Record extracts:
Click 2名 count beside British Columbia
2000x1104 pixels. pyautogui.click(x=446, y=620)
* * *
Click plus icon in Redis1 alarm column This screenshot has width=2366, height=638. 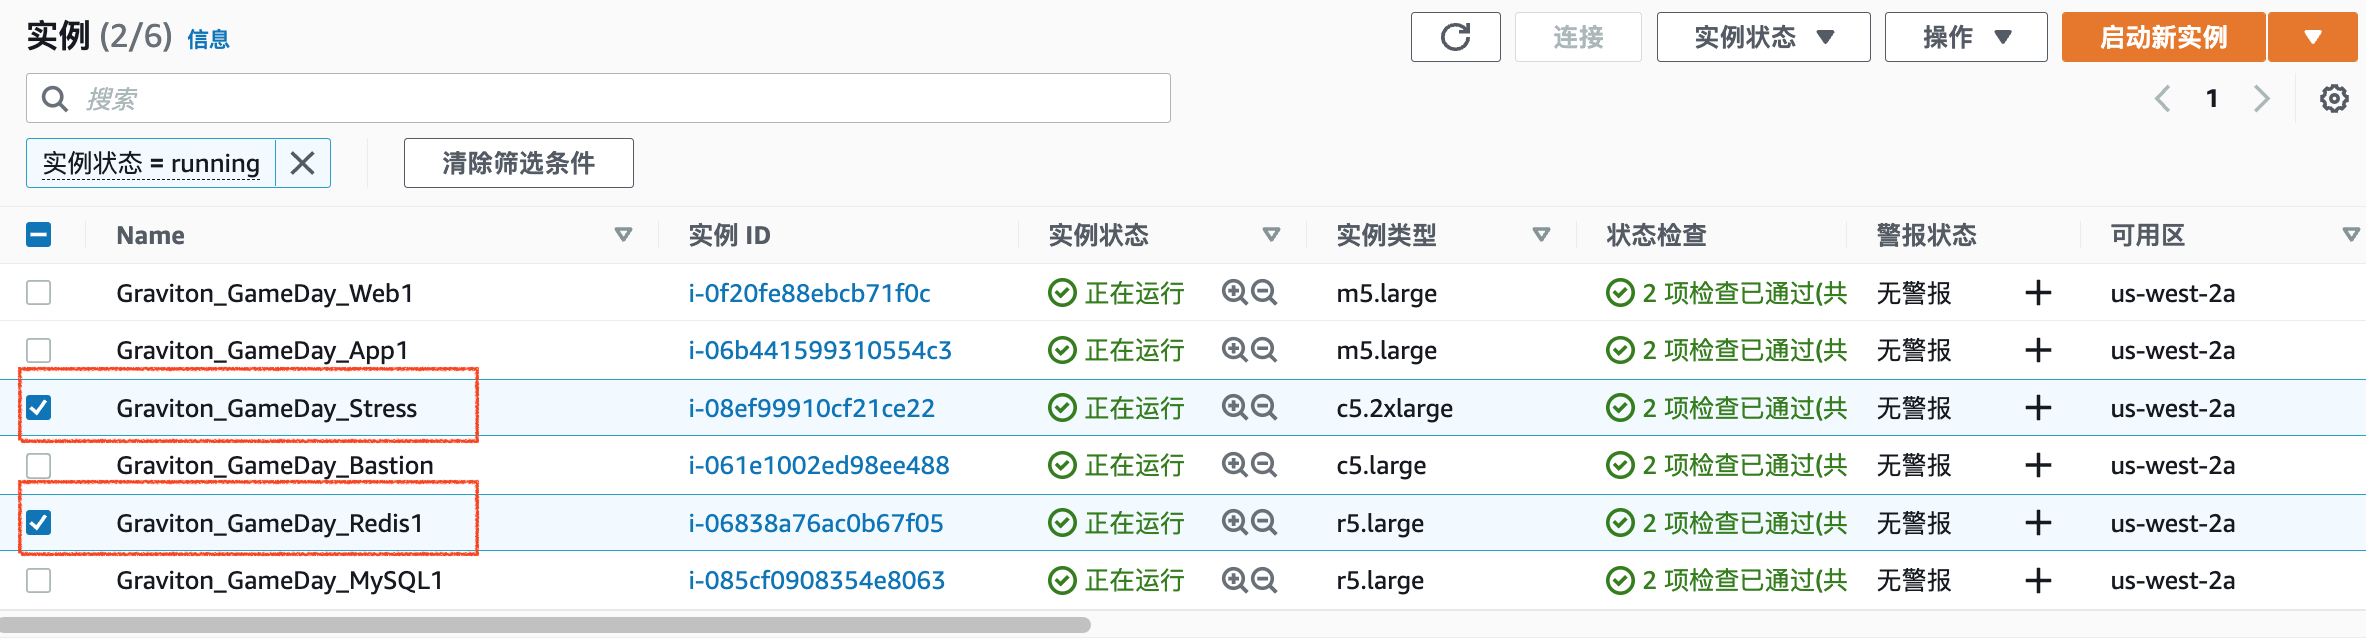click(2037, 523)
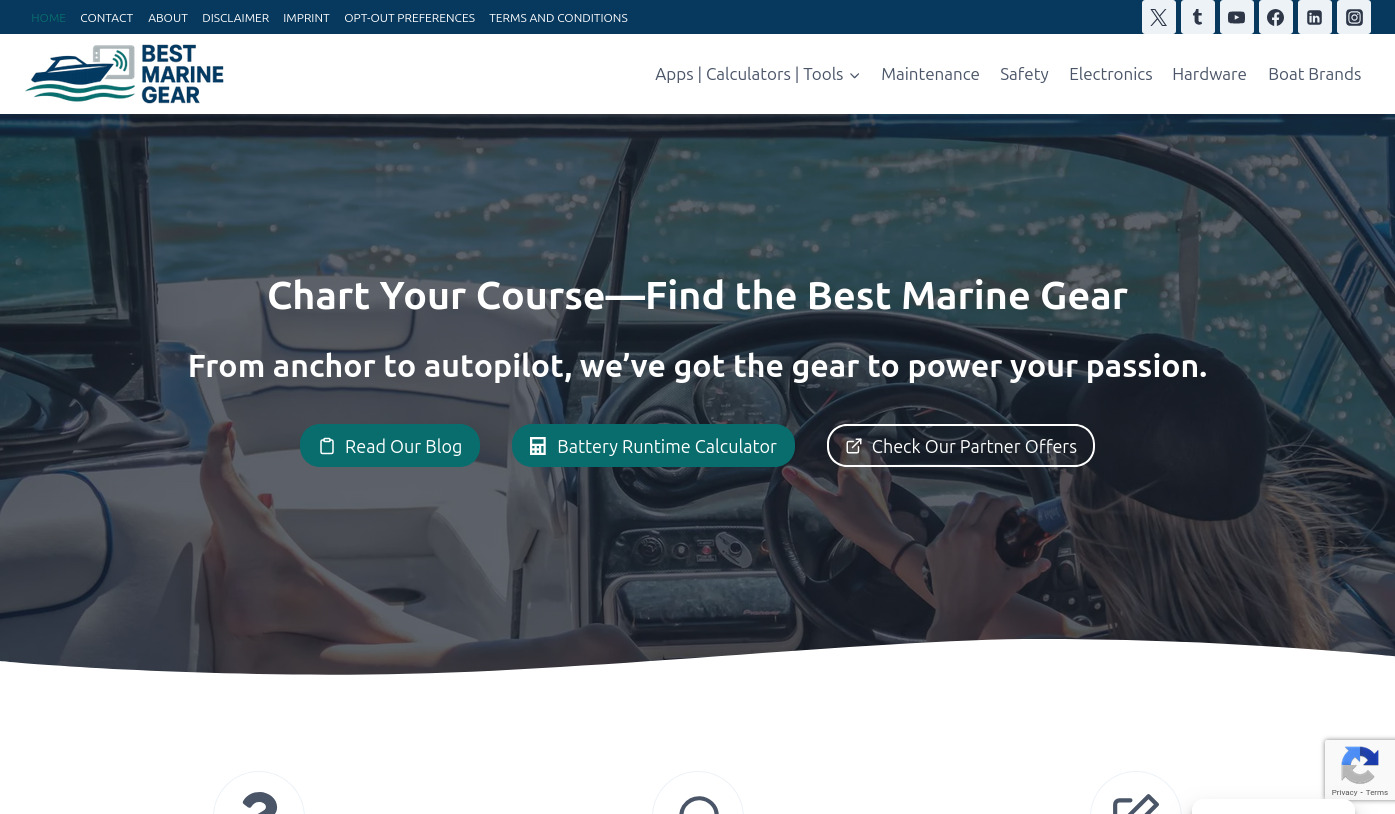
---
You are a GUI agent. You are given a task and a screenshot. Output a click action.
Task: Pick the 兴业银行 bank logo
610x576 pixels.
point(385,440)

What the exercise asks: Rewrite the lines from the one containing "You are a GUI" through the one containing "point(385,440)", putting "bank emblem" in place of "bank logo" and leaving everything else as it is.

Response:
You are a GUI agent. You are given a task and a screenshot. Output a click action.
Task: Pick the 兴业银行 bank emblem
610x576 pixels.
point(385,440)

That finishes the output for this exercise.